The PNCR, while assured that it will still be able to command the second largest block of votes in this country, is seemingly not ready to go to the polls, because at the level of the party, it is not in a state of readiness to contest the elections.
The reason for this seeming reluctance to contest the elections is not because it cannot command a following which would allow it to retain the position of the main opposition party, but because it has lost the will to contest elections at the level of its party. This has led to irreversible consequences for the PNCR. It is so set in complaining about the arrangements for the forthcoming polls that, even if all its demands are met, it will find it extremely difficult to place itself in a mental state of readiness to offer a credible challenge to the ruling PPP/C. Can anyone imagine what it would take for the PNCR to, at this stage, mount an effective campaign for political office? Can anyone imagine the effort that it will take to put its election machinery in gear three months before elections are likely to be held?
The PNCR, as an opposition party, should have long ago been doing the things that Bharrat Jagdeo is doing. It should have been taking to the streets and villages in order to woo support. Even in those areas where it has traditionally enjoyed a strong following, the party needs to buckle down to serious grassroots political work so as to place its supporters in a state of readiness.
Right now the rank and file members of the PNCR, I suspect, are in state of confusion not knowing whether or not their party is serious about contesting elections and not knowing exactly whether, therefore, they need to begin to do the things that are needed to run an effective campaign. It cannot be that the problem is finance. The PNCR has never been short of money. It still holds significant physical assets which it can always leverage to raise capital.
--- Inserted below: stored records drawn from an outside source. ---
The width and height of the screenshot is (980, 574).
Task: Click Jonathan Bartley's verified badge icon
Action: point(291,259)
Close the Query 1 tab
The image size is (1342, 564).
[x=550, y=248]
But even outside of this, the party has always been believed to have been able to raise funds both locally and internationally to fund its election campaign.
It is also still not clear with just over three months to elections whether or not the PNCR will be entering the election under a Big Tent or Grand Alliance formula. As I see it, there are certain small and insignificant parties that can readily join the PNCR ticket. Unfortunately, these parties will do more harm than good since, while they may enhance the party's image, they will take away from the party's strength which involves the ability to mobilise its traditional support base. The smaller parties will not bring any significant votes to the PNCR and, therefore, it needs to be weighed just what value any alliance with such parties would have to the fortunes of the PNCR.
While the WPA looks as if it is being pulled along by the present currents and seems to be heading into an electoral alliance with the PNCR, I do not think that this will materialise. I do not believe that the WPA will contest the elections. I believe it will be too big a decision, one that has historical implications, if that party should join in an alliance with the main opposition.
The WPA, I do not believe, is ready to make that leap at the moment. And therefore, I think it sees itself as an arbiter in the political tug-of-war between the PNCR and the PPP. The problem is that it is not playing this role because it has been so caught up with the nonsensical campaign for house-to-house verification that it has lost any credibility it may have possessed in influencing the ruling party to take a more conciliatory stand.
The best role that the WPA can salvage at this stage is to try to ensure that there is greater public confidence in the election machinery.
Unfortunately, even here it finds itself in a paradox since it has been the one that has been most vocal in calling for street protests when it should have been the party that should have been making the rounds seeking to offer compromises to the present impasse.
Having locked itself into the position that it supports house-to-house verification because it believes that only persons resident in Guyana should be allowed to vote, it will find it difficult to extricate itself from the tangle it finds itself in, and thereby be unable to play an effective role in resolving the present problems.